When a young lady named Sangwan Talapat arrived in the United States of America in the summer of 1917, she would not have imagined that her life would change forever, and that she was about to embark upon a journey of a life time. Born a commoner, she eventually married a prince and became the mother of two kings and a princess. She would touch the lives of countless people, and become an inspiration to them all.
Officially, she is Her Royal Highness Princess Srinagarindra, the Princess Mother of King Bhumibol Adulyadej The Great. The title was bestowed in 1970 but most Thais still prefer to call her Somdet Ya or “Princess Grand ma,” an address that rightfully reflects the deep affection and respect she has earned from the Thai people.

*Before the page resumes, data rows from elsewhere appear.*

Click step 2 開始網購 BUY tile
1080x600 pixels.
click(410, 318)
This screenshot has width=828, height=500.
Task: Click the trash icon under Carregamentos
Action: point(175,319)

The Princess was an exemplary model of a dutiful mother, a lifelong learner and a dedicated working woman who never once let time pass idly by. She was a shining case in point of a woman empowered by education, which was a rare case in the first decades of the 20th century when only a few Siamese girls attended school. Yet, despite her status of a princess, she led a simple, humble and down-to-earth life until her very last day. That is why the people’s sentiment towards her is a warm and caring bond, as if she were their own beloved grandmother.
A Thai proverb that underlines the influence of mothers on their children states that ‘a good elephant is detectable from its tail and a good lady is identifiable from her mother.’ In the case of the Princess, her thoughtful ways of raising her daughter and two sons have shaped all of them into capable, responsible and caring adults who have followed in the footsteps of their parents, finding immense joy in helping people in need.
Her daughter, the late Princess Galyani Vadhana, recalled that the Princess Mother always taught and retained her children to be punctual, frugal and polite. This had not changed even after her eldest son became King Ananda Mahidol at the age of nine in 1935.
An avid student and an active initiator for change
The Princess was an enthusiastic lifelong learner and a working woman in every sense of the word. She received a scholarship to study nursing in the United States of America where she met her future husband. She took courses at Simmons College in Boston while Prince Mahidol of Songkhla attended public health courses at Harvard University. The interest of the Mahidol couple in these fields would later prove that it was a boon for the development of modern medicine and public health in Thailand.
In 1974, the Princess established the Princess Mother’s Medical Volunteer Foundation (PMMVF) to dispatch volunteer medical teams to offer treatment to people in remote areas. Thailand back then was a second-tier developing country faced with security challenges in various forms, such as internal unrest, poverty and public health. Therefore, the efforts of the Princess not only elevated community spirit but also complemented the government’s work in uplifting public welfare.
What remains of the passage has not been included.